Genetic variation and relative catalytic efficiencies: lactate dehydrogenase B allozymes of Fundulus heteroclitus.

Abstract

To evaluate whether functional differences exist between allelic variants of a B type lactate dehydrogenase (LDH; L-lactate:NAD+ oxidoreductase, EC 1.1.1.27) in the teleost fish F. heteroclitus (Linnaeus), the kinetic properties of pyruvate reduction were examined. The pH dependence and the temperature dependence for maximal catalysis were indistinguishable among the allozymes; reaction velocities at low pyruvate concentrations were significantly different. At pH values below 8.00, the LDH-BbBb allozyme showed a greater reaction rate at lower temperatures (e.g., 10.degree. C) than LDH-BaBa. The phenomenon was reversed at higher temperatures (.e.g, > 25.degree. C) for pH values between 6.50-7.00. The rates for the heterozygous phenotype, LDH-Babb, were not the arithmetic average of the 2 homotetrameric allozymes. When reaction rates were compared at constant relative alkalinity, i.e., a constant [OH-]/[H+] ratio, the findings were similar. The differences in the temperature dependence and the pH dependence for pyruvate reduction found between the LDH-B allozymes may reflect a selective adaptation and help explain the geographical variation in the Ldh-b gene frequencies of F. heteroclitus.
....
THE PROBLEM:
Answer these three questions from the abstract on lactate dehydrogenase B allozymes, one answer per line.
1. Which kinetic properties were examined?
2. At pH values below 8.00, which allozyme showed a greater reaction rate at lower temperatures?
3. What ratio was held constant to compare reaction rates at constant relative alkalinity?

MATERIAL PROVIDED:
....
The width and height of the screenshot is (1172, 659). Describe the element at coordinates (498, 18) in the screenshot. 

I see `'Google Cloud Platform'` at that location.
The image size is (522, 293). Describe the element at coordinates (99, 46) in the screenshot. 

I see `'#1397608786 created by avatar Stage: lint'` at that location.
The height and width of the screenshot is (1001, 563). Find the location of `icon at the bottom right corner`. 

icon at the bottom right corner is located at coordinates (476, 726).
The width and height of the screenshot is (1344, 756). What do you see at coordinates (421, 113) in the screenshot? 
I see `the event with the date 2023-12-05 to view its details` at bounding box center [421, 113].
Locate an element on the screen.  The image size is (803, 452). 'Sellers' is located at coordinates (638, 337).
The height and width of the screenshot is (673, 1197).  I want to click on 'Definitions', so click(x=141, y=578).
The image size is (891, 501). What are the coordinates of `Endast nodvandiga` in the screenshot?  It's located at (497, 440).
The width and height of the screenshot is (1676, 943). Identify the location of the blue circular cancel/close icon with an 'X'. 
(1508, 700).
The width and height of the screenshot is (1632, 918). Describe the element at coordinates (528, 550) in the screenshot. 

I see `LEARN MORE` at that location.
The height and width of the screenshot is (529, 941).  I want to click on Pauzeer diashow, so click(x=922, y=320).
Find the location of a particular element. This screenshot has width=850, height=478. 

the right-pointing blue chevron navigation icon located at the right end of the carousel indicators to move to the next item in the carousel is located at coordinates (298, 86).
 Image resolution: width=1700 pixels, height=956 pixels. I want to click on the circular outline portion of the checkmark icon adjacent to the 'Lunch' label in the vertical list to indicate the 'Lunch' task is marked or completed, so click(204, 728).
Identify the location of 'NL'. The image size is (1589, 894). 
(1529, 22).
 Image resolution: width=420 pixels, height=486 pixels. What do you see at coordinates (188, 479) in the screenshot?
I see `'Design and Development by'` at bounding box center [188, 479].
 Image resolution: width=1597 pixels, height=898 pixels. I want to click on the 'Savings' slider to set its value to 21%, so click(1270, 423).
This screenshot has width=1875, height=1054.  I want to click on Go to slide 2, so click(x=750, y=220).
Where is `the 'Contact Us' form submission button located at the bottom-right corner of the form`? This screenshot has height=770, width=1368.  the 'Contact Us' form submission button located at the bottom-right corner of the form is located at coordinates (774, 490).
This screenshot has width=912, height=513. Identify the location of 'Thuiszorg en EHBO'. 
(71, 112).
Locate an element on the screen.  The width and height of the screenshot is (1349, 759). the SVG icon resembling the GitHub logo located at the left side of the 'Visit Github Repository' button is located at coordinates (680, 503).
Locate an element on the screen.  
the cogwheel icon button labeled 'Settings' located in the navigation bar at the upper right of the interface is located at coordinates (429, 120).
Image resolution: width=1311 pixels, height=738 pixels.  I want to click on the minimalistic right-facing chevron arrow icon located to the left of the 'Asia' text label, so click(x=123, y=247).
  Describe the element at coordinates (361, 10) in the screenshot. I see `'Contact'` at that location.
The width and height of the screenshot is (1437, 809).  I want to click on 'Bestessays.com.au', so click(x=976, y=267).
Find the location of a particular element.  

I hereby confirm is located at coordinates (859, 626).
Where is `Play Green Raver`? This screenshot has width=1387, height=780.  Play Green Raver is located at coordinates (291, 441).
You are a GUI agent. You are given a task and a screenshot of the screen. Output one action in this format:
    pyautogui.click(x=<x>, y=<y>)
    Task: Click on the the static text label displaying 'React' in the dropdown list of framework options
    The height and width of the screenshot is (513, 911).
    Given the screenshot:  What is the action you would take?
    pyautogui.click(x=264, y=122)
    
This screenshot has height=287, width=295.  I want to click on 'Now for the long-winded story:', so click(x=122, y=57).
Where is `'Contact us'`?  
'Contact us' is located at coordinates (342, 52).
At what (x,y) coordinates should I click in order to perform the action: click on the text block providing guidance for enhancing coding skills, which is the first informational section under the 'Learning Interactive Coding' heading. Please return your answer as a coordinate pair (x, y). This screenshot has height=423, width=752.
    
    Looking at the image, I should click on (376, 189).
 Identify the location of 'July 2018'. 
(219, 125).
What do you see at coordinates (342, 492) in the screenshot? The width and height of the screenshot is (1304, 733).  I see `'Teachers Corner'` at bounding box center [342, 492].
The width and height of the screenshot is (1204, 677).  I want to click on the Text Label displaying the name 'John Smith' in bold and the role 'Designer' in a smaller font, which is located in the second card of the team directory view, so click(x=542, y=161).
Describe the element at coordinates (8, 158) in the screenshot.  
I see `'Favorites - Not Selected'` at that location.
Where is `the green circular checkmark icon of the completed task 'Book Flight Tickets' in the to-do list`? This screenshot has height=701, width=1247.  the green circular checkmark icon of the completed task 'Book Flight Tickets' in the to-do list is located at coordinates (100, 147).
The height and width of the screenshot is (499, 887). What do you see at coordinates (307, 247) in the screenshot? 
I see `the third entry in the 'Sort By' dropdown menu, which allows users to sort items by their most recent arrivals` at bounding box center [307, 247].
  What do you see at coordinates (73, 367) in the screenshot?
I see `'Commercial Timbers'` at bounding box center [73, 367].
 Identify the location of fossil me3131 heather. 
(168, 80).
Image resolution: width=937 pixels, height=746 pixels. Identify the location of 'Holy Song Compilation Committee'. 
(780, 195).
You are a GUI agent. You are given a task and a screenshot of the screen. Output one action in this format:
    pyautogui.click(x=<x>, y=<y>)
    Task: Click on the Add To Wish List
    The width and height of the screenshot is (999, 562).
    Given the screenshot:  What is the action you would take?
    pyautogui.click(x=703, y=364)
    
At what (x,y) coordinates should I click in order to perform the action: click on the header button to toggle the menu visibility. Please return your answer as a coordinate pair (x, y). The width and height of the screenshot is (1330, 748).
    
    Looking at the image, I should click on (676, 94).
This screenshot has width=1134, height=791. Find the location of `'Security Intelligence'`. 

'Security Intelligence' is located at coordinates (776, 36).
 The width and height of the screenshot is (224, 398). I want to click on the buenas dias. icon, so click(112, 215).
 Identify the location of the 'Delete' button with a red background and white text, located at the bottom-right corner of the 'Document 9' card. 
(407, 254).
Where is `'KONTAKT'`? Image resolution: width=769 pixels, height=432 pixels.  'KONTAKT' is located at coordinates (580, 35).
....
COMPLETED TASK:
1. The kinetic properties of pyruvate reduction.
2. LDH-BbBb.
3. The [OH-]/[H+] ratio.